__TESTO__
:::

Massimiliano Burelli, ad di Cogne Acciai Speciali, che cos’è il progetto Green Hydrogen e come cambierà la vostra produzione? "Il progetto parte da una mini centrale idroelettrica installata sul torrente Buthier, affluente della Dora Baltea. L’impianto è composto da tre turbine, per una potenza complessiva di un megawatt, che insieme a 300 kilowatt di pannelli fotovoltaici alimentano un elettrolizzatore esclusivamente con energia rinnovabile. L’elettrolizzatore utilizza acqua demineralizzata per produrre idrogeno attraverso il processo di elettrolisi. L’idrogeno così ottenuto viene immesso nelle tubazioni che alimentano i nostri forni e miscelato con il gas naturale. In questo modo una parte del combustibile fossile viene sostituita da un vettore energetico che non produce emissioni di CO2 durante la combustione".

Questo è uno dei primi esempi italiani di idrogeno verde applicato alla siderurgia. Cosa vi ha spinto a investire così presto in questa tecnologia? "Per noi rappresenta un progetto pilota, ma anche un passaggio strategico. Puntiamo a costruire una filiera completamente verde e a verificare quanto questa tecnologia possa essere estesa in futuro. L’obiettivo è inserire questo intervento all’interno di un percorso più ampio che ci porterà a diventare carbon free entro il 2050, con un traguardo intermedio fissato al 2035".

Produrre energia in casa grazie all’acqua e al sole vi renderà anche meno esposti alle oscillazioni dei prezzi dell’energia? "Certamente. Disporre di 1,3 megawatt di energia rinnovabile ci garantisce anche un vantaggio economico. Ma questo è soltanto uno degli interventi previsti nel nostro piano di decarbonizzazione. Abbiamo già sottoscritto un contratto triennale che ci permetterà di coprire circa il 30% del fabbisogno di gas naturale con biogas, che ha emissioni nette di CO2 pari a zero. Parallelamente stiamo sostituendo i bruciatori con modelli più efficienti e, dove i processi produttivi lo consentono, convertiremo alcuni forni dal gas all’alimentazione elettrica".

:::

__DATI FORNITI__

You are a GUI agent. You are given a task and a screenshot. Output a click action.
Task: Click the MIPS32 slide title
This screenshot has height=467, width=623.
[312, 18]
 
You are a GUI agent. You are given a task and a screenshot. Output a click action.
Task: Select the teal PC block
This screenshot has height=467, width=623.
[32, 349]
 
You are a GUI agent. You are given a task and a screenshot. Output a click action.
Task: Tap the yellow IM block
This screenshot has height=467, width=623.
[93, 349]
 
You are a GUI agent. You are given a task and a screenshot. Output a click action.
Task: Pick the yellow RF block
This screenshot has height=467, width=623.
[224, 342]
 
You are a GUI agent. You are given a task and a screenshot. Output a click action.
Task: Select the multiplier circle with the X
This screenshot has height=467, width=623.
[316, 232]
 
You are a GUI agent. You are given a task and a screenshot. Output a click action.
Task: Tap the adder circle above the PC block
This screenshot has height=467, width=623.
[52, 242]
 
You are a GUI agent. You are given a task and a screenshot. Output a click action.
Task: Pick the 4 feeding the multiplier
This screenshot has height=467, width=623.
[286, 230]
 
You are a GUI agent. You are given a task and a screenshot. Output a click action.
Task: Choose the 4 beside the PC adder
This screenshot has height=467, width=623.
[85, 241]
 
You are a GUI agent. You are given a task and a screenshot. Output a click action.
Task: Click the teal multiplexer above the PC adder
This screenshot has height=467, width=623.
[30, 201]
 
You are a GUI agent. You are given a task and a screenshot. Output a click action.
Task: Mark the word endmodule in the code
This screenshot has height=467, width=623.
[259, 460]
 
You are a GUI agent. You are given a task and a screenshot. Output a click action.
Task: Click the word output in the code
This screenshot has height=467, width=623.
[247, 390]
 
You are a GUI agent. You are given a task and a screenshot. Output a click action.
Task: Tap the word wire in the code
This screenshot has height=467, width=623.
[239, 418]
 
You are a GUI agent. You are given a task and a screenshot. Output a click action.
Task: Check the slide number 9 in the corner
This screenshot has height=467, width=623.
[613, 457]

:::

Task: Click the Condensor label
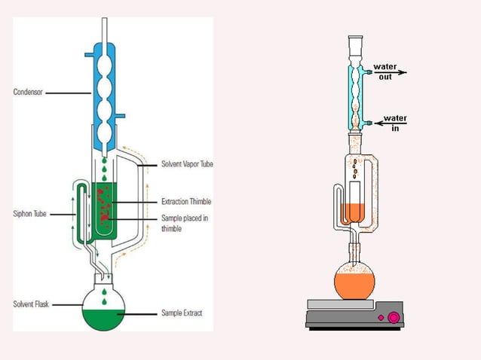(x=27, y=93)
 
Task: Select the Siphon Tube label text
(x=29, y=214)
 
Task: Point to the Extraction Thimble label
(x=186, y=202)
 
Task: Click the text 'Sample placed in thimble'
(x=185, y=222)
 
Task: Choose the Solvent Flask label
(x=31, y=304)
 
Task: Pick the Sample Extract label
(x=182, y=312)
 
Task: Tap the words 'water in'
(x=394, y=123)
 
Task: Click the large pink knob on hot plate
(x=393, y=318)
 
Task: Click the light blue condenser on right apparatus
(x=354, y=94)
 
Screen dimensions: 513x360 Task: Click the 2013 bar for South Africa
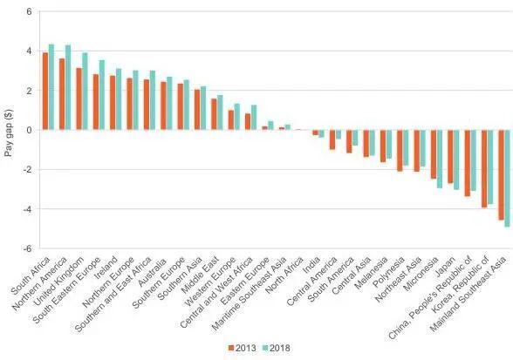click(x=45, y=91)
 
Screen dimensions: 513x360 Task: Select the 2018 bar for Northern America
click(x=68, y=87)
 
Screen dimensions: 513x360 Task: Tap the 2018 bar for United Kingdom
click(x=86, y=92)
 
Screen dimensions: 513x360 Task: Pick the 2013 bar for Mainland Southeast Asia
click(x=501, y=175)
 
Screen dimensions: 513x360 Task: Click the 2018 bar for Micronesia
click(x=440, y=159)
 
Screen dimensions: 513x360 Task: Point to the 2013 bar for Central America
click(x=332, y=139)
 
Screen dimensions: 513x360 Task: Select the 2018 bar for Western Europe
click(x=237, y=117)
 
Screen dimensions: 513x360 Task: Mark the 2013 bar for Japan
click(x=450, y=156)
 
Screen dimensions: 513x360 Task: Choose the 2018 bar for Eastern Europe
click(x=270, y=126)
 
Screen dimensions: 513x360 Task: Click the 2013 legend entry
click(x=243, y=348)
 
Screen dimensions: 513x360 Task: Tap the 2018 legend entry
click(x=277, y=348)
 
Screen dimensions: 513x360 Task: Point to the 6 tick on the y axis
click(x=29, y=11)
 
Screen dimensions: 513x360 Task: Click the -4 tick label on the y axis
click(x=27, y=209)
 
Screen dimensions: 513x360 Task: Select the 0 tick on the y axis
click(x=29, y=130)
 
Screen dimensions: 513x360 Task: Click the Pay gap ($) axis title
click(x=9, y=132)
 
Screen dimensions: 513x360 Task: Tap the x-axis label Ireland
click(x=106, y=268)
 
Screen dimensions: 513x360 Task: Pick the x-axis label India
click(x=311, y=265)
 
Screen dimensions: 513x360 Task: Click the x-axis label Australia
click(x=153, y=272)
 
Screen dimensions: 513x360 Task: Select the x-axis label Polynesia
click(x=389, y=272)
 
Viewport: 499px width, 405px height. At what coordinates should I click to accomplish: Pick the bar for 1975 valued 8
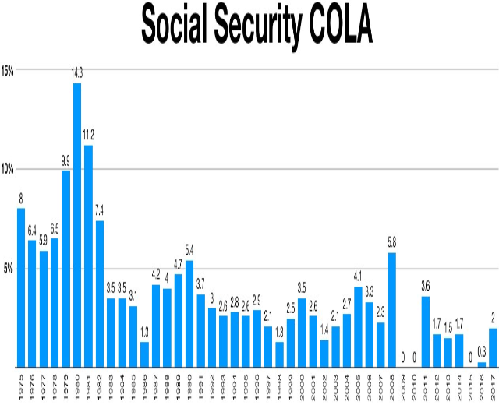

:::

Continua, per favore, l'intervista sull'idrogeno verde nella siderurgia, riprendendo subito dopo l'ultima frase riportata.

__RISULTATO__
Dal punto di vista ambientale quali saranno i benefici concreti? "L’impianto produrrà ogni anno circa 120-130 tonnellate di idrogeno verde, che verrà miscelato al gas naturale in una percentuale compresa tra il 3 e il 4%. È ancora una quota limitata, perché si tratta di un progetto pilota, ma rappresenta comunque una riduzione diretta delle emissioni di CO2 e soprattutto dimostra che una filiera completamente alimentata da energia rinnovabile è possibile".

Parliamo di numeri. Quanto è costato l’investimento? "L’investimento complessivo è stato di circa 7,5 milioni di euro ed è stato sostenuto grazie ai fondi del Pnrr attraverso un bando regionale. Senza questo supporto sarebbe stato molto più difficile. Una centrale idroelettrica, se ben mantenuta, può funzionare anche per trent’anni, ma il tempo necessario per recuperare l’investimento sarebbe troppo lungo per un’impresa privata".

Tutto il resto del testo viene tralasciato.